Genomic selection is focused on prediction of breeding values of selection candidates by means of high density of markers. It relies on the assumption that all quantitative trait loci (QTLs) tend to be in strong linkage disequilibrium (LD) with at least one marker. In this context, we present theoretical results regarding the accuracy of genomic selection, i.e., the correlation between predicted and true breeding values. Typically, for individuals (so-called test individuals), breeding values are predicted by means of markers, using marker effects estimated by fitting a ridge regression model to a set of training individuals. We present a theoretical expression for the accuracy; this expression is suitable for any configurations of LD between QTLs and markers. We also introduce a new accuracy proxy that is free of the QTL parameters and easily computable; it outperforms the proxies suggested in the literature, in particular, those based on an estimated effective number of independent loci (Me). The theoretical formula, the new proxy, and existing proxies were compared for simulated data, and the results point to the validity of our approach.
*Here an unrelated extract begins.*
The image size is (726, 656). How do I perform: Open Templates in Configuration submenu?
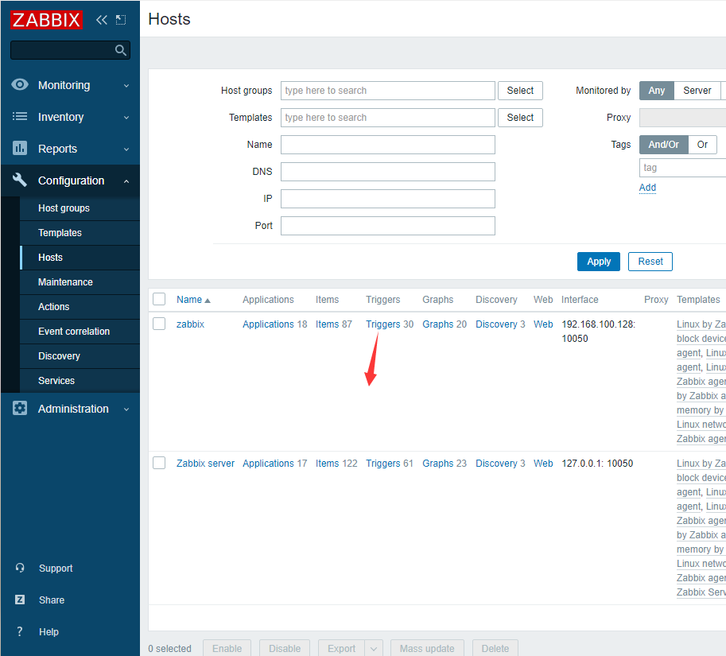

The calculations were also illustrated on a new perennial ryegrass set (367 individuals) genotyped for 24,957 single nucleotide polymorphisms (SNPs). In this case, most of the proxies studied yielded similar results because of the lack of markers for coverage of the entire genome (2.7 Gb).
During the last decades, investigators have mainly concentrated on linkage analysis to detect the regions of DNA, so-called quantitative trait loci (QTLs), responsible for quantitative variation. The linkage analysis (LA) is specific because it relies on family data and on pedigrees: segregation of a QTL is studied within a family by means of information related to the family.